Death's Ride
- Cover art by Jeff Easley
- Code: CM2
- TSR product code: 9118
- Rules required: Dungeons & Dragons
- Character levels: 15 - 20
- Authors: Garry Spiegle
- First published: 1984

Linked modules
- CM1, CM2, CM3, CM4, CM5, CM6, CM7, CM8, CM9

= Death's Ride =

Dungeons & Dragons adventure module

Death's Ride (ISBN 978-0-88038-117-8) is a 1984 adventure module for the Dungeons & Dragons roleplaying game. Its associated code is CM2. The module was designed by Garry Spiegle, with cover and interior art by Jeff Easley.

==Plot summary==
Death's Ride is an adventure scenario in which the player characters investigate a barony in a distant location has cut off communications, and they encounter a wizard's tower and a village under control of undead creatures.
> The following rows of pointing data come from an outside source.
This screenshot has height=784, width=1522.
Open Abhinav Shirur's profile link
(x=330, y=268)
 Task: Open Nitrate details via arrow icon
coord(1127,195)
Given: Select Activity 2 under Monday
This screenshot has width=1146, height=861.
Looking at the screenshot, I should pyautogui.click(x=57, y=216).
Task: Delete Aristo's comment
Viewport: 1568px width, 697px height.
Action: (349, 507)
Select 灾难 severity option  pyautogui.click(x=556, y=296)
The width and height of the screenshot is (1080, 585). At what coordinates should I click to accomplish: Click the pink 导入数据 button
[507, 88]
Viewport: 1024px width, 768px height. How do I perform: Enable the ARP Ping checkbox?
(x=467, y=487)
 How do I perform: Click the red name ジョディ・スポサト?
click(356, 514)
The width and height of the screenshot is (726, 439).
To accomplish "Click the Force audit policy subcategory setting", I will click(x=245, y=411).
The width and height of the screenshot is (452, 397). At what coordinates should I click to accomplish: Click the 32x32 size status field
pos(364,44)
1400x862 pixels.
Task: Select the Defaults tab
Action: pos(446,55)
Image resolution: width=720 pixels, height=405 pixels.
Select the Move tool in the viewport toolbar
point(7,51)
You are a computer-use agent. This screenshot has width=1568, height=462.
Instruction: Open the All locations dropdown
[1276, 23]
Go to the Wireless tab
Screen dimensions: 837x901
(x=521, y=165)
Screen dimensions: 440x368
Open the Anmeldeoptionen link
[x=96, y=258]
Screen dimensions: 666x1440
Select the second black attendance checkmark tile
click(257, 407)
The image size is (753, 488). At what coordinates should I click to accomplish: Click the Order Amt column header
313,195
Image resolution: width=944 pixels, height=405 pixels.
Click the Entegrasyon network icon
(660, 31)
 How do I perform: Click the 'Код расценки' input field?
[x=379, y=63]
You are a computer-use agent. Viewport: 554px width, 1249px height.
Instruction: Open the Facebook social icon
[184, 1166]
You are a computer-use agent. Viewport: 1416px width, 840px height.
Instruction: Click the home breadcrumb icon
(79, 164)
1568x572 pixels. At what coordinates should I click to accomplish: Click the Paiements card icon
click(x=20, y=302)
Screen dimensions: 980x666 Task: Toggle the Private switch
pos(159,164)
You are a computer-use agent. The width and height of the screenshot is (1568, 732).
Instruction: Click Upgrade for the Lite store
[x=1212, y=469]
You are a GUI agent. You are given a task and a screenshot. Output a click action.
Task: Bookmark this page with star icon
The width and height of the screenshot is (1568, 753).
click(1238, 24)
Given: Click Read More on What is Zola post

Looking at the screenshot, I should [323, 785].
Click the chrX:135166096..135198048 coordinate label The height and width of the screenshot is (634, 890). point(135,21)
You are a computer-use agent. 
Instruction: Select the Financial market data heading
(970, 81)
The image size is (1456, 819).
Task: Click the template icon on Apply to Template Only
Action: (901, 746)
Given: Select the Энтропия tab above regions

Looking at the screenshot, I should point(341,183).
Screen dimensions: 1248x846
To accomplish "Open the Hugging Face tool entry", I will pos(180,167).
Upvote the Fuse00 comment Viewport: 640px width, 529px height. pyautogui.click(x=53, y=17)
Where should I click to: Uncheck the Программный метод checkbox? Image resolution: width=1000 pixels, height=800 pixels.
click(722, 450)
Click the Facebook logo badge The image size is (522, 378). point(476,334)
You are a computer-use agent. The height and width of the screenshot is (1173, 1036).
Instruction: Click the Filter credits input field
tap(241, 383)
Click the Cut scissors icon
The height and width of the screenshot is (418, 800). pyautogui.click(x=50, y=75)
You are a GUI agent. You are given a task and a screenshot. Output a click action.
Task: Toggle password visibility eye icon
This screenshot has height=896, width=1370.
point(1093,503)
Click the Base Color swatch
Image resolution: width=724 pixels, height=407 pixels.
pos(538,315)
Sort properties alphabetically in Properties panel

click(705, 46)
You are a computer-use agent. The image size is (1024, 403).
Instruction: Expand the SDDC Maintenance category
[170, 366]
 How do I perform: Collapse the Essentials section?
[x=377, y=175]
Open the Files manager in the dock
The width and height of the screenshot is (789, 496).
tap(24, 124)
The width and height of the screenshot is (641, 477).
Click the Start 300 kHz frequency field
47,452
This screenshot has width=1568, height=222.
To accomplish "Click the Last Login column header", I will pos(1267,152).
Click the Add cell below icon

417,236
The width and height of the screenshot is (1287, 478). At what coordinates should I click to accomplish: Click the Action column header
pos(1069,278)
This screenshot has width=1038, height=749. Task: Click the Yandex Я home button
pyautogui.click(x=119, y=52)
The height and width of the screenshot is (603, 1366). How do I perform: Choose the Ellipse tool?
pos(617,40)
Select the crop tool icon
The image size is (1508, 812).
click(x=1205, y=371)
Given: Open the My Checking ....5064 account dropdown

A strange black cloud hangs over the Norworld barony of Two Lake Vale, which is cut off from the rest of the world. As the player characters move to investigate, they encounter armies of the living dead and other vile creatures besieging the last pockets of human resistance. The only relief is to find and destroy the dreadful Deathstone, which is responsible for the black cloud, thereby facing the united forces of an evil sorcerer, a powerful priest, and a mighty dragon.

==Publication history==
CM2 Death's Ride was written by Garry Spiegle, with art by Jeff Easley, and was published by TSR in 1984 as a 32-page booklet with an outer folder.

==Reception==
Lawrence Schick, in his 1991 book Heroic Worlds, calls the module's cover "Striking".

The French RPG magazine La Gazette du Donjon gave this adventure a rating of 3 out of 5, saying, "This 'save the world' scenario is primarily intended for PCs who want to travel. Often referred to as an introductory module, it allows you to put in practice all the new rules discussed in the CM box. If your characters fail in their mission, the consequences for the region, even the world, could be dramatic."